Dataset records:
_ _ _ _ _

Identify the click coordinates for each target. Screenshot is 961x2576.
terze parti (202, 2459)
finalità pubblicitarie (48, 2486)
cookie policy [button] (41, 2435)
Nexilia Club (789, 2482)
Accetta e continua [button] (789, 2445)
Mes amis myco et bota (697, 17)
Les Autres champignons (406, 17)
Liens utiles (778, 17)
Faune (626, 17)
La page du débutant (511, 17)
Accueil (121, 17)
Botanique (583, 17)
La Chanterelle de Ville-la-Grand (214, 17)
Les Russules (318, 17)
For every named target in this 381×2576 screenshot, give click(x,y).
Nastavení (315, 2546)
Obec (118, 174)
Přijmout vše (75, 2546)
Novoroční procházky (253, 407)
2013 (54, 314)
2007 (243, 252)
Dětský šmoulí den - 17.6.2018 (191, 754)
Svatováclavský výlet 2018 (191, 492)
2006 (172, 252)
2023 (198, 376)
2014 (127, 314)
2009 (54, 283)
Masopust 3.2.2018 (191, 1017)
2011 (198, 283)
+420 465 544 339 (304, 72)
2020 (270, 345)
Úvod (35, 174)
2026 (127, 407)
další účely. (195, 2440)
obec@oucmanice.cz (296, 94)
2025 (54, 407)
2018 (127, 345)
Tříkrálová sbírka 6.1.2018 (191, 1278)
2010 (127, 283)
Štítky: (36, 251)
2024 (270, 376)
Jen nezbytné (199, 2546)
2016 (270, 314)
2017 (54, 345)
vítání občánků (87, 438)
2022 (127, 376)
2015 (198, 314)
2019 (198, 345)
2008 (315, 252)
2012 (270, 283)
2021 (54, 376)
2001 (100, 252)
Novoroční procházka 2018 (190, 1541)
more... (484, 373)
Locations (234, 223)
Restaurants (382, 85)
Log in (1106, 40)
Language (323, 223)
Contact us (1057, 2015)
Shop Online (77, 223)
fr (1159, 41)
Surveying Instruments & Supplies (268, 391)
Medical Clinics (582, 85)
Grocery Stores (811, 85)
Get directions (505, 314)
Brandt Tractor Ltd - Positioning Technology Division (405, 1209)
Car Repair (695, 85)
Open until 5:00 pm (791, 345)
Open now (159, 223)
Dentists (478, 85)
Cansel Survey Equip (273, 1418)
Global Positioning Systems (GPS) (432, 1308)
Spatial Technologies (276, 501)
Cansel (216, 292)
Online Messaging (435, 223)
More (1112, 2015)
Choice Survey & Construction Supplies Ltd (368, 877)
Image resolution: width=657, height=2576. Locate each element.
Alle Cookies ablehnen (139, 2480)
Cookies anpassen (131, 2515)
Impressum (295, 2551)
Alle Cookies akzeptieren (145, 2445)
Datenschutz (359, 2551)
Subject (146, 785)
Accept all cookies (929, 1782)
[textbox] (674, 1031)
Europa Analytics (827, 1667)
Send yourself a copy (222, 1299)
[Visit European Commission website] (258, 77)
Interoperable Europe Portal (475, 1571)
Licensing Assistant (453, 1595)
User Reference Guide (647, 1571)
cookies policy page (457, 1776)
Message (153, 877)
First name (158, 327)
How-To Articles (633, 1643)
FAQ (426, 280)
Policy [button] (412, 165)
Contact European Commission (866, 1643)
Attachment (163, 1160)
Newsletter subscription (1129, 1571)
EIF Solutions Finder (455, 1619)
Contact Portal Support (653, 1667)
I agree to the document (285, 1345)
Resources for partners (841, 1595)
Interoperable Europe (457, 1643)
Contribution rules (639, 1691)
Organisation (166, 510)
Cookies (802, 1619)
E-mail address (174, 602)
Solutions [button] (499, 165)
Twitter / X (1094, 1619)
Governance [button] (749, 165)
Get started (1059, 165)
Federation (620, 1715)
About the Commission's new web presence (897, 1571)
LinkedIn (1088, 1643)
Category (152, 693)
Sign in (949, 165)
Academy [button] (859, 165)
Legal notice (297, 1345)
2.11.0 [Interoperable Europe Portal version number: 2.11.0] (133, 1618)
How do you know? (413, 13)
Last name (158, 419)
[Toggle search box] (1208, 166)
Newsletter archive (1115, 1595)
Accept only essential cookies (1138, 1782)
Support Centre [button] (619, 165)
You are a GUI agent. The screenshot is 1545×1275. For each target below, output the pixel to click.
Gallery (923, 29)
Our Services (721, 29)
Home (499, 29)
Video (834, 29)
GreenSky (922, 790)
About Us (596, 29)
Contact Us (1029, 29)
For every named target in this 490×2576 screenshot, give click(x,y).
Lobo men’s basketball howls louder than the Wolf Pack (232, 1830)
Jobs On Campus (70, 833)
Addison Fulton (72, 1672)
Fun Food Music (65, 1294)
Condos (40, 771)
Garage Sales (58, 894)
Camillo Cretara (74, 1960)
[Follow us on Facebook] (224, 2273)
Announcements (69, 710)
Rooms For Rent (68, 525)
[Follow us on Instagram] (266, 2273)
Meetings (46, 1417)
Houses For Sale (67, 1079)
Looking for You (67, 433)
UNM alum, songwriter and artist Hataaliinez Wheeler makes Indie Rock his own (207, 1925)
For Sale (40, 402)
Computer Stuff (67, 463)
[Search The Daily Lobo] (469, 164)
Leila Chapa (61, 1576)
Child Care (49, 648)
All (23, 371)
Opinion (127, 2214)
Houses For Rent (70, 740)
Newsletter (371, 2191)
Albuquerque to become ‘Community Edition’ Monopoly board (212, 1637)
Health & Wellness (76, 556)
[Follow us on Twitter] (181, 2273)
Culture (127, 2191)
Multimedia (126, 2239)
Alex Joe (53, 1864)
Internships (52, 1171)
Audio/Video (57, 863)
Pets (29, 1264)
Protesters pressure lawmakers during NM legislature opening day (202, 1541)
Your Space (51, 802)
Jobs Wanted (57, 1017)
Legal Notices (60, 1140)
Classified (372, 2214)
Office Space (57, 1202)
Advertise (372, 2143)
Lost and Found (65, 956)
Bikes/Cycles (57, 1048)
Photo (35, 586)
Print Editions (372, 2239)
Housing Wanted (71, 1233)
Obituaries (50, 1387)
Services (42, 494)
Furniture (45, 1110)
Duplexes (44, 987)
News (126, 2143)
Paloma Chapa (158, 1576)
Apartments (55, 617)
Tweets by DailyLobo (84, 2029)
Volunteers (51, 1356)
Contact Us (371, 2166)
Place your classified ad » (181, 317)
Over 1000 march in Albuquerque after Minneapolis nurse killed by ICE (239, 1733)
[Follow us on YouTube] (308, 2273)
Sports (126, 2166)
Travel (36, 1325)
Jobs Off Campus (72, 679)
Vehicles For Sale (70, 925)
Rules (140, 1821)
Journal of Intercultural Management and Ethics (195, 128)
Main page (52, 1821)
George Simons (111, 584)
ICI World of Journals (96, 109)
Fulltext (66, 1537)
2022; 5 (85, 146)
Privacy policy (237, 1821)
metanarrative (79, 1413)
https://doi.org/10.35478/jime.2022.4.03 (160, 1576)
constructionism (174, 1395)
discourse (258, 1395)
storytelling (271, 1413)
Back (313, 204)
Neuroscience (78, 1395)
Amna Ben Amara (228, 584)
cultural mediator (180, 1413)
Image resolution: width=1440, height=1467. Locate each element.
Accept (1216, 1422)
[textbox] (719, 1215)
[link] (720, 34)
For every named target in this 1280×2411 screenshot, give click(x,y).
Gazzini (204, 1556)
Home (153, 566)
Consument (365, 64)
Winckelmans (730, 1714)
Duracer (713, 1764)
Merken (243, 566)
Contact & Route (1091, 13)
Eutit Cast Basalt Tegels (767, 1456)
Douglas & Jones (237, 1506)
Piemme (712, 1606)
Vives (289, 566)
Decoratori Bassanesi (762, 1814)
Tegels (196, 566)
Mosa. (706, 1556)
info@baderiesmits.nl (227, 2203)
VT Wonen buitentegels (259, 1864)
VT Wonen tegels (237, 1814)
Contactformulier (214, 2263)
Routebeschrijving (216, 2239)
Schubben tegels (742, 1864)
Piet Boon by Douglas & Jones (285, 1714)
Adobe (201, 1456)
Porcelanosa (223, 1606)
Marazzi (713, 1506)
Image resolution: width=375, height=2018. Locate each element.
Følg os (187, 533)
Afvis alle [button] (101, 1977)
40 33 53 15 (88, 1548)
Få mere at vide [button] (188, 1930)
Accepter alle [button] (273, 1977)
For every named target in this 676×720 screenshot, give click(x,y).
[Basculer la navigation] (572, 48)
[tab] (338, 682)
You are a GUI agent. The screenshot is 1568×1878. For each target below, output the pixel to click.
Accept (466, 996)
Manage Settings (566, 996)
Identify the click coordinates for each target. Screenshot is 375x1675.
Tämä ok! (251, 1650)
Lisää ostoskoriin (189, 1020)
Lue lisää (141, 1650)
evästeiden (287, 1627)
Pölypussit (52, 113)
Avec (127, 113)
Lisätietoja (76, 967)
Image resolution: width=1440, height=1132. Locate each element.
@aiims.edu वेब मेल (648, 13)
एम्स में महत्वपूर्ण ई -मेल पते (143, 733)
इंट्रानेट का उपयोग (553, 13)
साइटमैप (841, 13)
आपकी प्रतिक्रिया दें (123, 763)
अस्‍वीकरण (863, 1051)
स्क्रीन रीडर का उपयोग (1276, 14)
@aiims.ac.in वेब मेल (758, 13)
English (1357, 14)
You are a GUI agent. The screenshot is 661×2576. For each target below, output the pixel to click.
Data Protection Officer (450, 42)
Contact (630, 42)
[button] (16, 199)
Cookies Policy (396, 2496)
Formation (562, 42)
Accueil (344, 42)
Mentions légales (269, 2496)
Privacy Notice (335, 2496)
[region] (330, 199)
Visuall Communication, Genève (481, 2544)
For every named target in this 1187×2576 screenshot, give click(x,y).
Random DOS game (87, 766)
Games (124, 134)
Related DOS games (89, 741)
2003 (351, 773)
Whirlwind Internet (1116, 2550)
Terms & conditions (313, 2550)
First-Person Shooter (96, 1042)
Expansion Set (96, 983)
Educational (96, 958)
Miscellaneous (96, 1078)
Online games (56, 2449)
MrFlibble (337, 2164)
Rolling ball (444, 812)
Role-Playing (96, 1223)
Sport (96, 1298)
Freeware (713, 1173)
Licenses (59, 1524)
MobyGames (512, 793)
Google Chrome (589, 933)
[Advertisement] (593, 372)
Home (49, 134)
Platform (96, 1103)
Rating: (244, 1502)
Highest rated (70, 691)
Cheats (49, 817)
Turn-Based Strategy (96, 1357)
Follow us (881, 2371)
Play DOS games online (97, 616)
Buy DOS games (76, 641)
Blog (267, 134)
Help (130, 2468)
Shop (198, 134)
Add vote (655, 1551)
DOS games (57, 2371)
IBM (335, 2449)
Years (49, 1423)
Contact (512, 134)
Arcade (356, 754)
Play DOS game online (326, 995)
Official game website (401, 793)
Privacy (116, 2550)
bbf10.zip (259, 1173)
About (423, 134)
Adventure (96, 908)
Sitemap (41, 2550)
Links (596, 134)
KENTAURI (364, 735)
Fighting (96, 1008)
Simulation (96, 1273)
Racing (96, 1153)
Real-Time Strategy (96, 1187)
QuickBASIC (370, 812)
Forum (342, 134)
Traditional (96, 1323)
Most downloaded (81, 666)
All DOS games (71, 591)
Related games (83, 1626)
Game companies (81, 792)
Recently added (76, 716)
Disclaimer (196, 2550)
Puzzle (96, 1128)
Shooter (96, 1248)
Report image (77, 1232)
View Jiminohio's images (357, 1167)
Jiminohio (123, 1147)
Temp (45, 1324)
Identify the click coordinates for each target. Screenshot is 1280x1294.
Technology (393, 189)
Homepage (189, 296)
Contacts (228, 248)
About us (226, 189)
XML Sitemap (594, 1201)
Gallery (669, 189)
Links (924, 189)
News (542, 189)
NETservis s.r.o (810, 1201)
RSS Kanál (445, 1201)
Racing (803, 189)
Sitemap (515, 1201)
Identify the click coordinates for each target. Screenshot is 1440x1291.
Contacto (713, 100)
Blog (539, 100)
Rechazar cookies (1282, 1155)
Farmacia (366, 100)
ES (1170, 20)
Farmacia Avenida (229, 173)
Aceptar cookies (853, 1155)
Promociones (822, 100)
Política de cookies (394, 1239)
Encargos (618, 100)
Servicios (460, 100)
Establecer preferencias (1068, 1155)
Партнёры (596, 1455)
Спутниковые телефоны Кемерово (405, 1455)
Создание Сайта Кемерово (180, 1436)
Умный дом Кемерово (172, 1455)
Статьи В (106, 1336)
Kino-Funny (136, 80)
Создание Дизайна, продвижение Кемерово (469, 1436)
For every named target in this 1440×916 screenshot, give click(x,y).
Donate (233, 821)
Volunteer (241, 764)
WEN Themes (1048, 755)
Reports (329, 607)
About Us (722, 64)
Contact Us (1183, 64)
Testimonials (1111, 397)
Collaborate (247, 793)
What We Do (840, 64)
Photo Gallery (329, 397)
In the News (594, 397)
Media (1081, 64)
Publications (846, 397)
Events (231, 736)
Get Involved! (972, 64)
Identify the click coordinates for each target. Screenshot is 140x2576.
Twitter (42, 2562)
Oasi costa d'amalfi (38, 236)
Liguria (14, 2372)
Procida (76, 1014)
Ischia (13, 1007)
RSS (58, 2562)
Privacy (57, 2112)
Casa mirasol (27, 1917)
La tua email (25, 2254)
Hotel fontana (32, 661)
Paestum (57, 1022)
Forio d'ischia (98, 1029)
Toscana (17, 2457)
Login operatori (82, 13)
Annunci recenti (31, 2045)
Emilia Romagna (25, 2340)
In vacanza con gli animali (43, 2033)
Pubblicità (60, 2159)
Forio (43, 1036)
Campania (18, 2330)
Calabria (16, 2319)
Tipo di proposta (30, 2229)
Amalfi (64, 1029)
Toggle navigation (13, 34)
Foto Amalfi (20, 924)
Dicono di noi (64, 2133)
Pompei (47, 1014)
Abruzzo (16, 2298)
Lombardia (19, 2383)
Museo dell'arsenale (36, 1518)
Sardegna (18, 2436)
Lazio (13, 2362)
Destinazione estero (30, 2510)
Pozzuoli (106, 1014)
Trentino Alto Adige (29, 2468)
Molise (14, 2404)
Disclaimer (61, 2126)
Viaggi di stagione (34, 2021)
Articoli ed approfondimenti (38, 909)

_ _ _ _ _

• **TASK BRIEF**
Starting with the line that contains "Foto Amalfi (20, 924)" and going on through the last of the lines, change "Sardegna" to "Sicilia" and give those lines again with nothing else altered.

• **RESULT OF THE EXERCISE**
Foto Amalfi (20, 924)
Dicono di noi (64, 2133)
Pompei (47, 1014)
Abruzzo (16, 2298)
Lombardia (19, 2383)
Museo dell'arsenale (36, 1518)
Sicilia (18, 2436)
Lazio (13, 2362)
Destinazione estero (30, 2510)
Pozzuoli (106, 1014)
Trentino Alto Adige (29, 2468)
Molise (14, 2404)
Disclaimer (61, 2126)
Viaggi di stagione (34, 2021)
Articoli ed approfondimenti (38, 909)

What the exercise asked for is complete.